## TASK STATEMENT
Reproduce the listing below line for line, changing nothing.

## THE INPUT

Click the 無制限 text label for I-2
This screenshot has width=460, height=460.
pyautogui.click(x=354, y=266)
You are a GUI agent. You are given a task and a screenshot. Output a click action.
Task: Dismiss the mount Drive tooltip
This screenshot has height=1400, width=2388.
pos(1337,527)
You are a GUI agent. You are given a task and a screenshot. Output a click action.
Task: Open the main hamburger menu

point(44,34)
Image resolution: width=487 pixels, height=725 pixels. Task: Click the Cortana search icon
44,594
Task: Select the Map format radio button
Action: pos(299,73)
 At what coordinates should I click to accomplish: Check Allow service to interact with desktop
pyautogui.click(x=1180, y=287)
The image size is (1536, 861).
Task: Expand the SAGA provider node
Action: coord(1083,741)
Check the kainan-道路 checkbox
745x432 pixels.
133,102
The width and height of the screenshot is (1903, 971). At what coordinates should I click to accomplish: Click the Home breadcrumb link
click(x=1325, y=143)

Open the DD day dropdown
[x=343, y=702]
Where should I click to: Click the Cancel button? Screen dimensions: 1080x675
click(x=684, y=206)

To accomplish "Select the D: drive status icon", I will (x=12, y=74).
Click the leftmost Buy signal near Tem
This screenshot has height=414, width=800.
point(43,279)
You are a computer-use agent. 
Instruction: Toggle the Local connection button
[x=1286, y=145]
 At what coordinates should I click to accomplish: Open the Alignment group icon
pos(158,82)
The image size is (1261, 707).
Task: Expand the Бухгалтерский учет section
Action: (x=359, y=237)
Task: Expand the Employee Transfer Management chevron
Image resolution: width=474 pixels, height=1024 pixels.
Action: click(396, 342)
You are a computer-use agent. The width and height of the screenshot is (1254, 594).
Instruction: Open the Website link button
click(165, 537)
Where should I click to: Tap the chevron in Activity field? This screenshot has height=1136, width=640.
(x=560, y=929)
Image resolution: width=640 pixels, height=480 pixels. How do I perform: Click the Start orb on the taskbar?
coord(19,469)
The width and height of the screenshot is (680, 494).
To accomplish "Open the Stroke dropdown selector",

## TASK SOLUTION
Click the 無制限 text label for I-2
This screenshot has width=460, height=460.
pyautogui.click(x=354, y=266)
You are a GUI agent. You are given a task and a screenshot. Output a click action.
Task: Dismiss the mount Drive tooltip
This screenshot has height=1400, width=2388.
pos(1337,527)
You are a GUI agent. You are given a task and a screenshot. Output a click action.
Task: Open the main hamburger menu

point(44,34)
Image resolution: width=487 pixels, height=725 pixels. Task: Click the Cortana search icon
44,594
Task: Select the Map format radio button
Action: pos(299,73)
 At what coordinates should I click to accomplish: Check Allow service to interact with desktop
pyautogui.click(x=1180, y=287)
The image size is (1536, 861).
Task: Expand the SAGA provider node
Action: coord(1083,741)
Check the kainan-道路 checkbox
745x432 pixels.
133,102
The width and height of the screenshot is (1903, 971). At what coordinates should I click to accomplish: Click the Home breadcrumb link
click(x=1325, y=143)

Open the DD day dropdown
[x=343, y=702]
Where should I click to: Click the Cancel button? Screen dimensions: 1080x675
click(x=684, y=206)

To accomplish "Select the D: drive status icon", I will (x=12, y=74).
Click the leftmost Buy signal near Tem
This screenshot has height=414, width=800.
point(43,279)
You are a computer-use agent. 
Instruction: Toggle the Local connection button
[x=1286, y=145]
 At what coordinates should I click to accomplish: Open the Alignment group icon
pos(158,82)
The image size is (1261, 707).
Task: Expand the Бухгалтерский учет section
Action: (x=359, y=237)
Task: Expand the Employee Transfer Management chevron
Image resolution: width=474 pixels, height=1024 pixels.
Action: click(396, 342)
You are a computer-use agent. The width and height of the screenshot is (1254, 594).
Instruction: Open the Website link button
click(165, 537)
Where should I click to: Tap the chevron in Activity field? This screenshot has height=1136, width=640.
(x=560, y=929)
Image resolution: width=640 pixels, height=480 pixels. How do I perform: Click the Start orb on the taskbar?
coord(19,469)
The width and height of the screenshot is (680, 494).
To accomplish "Open the Stroke dropdown selector",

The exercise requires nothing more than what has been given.